I constructed a simple benchmark that just makes a bunch of draw calls per frame (and nothing else). That benchmark is artificial, shows a consistent performance hit from this commit:
10000 draws: 217 vs 183 2000 draws: 860 vs 772 500 draws: 1900 vs 1840
Is that just the `QueryPerformanceCounter()` overhead? I.e., what does the benchmark say if you always return false from `should_periodic_submit()`?
So... I don't know what I was testing originally, but I can't reproduce that huge difference anymore. Skipping should_periodic_submit entirely, I see 217 vs 213 fps for 10000 draws, and no consistent measurable difference for 2000 draws.

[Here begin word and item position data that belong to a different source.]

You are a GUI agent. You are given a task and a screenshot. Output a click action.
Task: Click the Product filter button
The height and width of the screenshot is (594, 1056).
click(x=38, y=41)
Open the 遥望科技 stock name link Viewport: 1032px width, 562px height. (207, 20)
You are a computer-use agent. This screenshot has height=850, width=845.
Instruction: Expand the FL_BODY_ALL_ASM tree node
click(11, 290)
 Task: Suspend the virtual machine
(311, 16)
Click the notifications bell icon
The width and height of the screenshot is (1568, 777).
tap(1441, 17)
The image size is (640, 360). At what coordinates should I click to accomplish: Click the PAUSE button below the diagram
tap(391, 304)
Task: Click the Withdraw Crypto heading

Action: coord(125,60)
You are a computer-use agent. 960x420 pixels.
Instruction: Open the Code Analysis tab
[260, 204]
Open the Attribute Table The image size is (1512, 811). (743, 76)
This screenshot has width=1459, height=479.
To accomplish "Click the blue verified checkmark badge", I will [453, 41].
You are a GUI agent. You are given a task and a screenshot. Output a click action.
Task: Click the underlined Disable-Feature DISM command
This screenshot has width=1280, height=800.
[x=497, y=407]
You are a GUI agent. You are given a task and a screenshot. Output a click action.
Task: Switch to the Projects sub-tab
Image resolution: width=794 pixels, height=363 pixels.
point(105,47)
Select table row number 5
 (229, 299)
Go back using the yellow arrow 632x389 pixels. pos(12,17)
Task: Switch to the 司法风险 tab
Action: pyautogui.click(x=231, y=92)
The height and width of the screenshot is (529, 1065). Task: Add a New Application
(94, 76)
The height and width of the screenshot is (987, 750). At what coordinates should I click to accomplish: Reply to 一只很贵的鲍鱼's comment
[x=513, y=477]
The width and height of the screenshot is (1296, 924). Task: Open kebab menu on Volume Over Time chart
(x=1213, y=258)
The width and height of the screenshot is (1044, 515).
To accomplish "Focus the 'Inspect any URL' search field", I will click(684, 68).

I'm pretty sure my original tests were at least missing patch 1/2, so maybe that made the difference.
Oops, it did. By calling wined3d_context_vk_begin_render_pass() and then accessing the command buffer directly, it bypassed the periodic submit logic. With that fixed I'm getting the same numbers as before.
You already have a benchmark, see if it improves? :) The hit from this doesn't necessarily seem bad enough to block the MR, but I think the benchmark results do seem to hint at adding roughly 10% draw call overhead. If we could get that down to e.g. 1% or less, that seems worth pursuing.
I tried this [set a waitable timer to 1 ms, and use QueryInterruptTime()], and it gets me about 211 fps. The difference between that and the original 217 fps is mostly the submit, but QueryInterruptTime() does hurt a bit, probably because of the loop? Directly accessing user_shared_data->InterruptTime.LowPart (which is the only part we need) is better; I'm not seeing any measurable difference between that and upstream Wine.
So I see three potential ways forward:
* Decide we don't care about an artificial benchmark, and just use this merge request as-is.
* Decide the server is okay with raising the tick count interval to 1 ms after all, at least if guarded by timeBeginPeriod()/timeEndPeriod(), and then use the interrupt time or tick count here.
* Try an approach that uses a separate thread. This may be a good idea anyway, since my benchmark shows that submitting does have some nonnegligible overhead.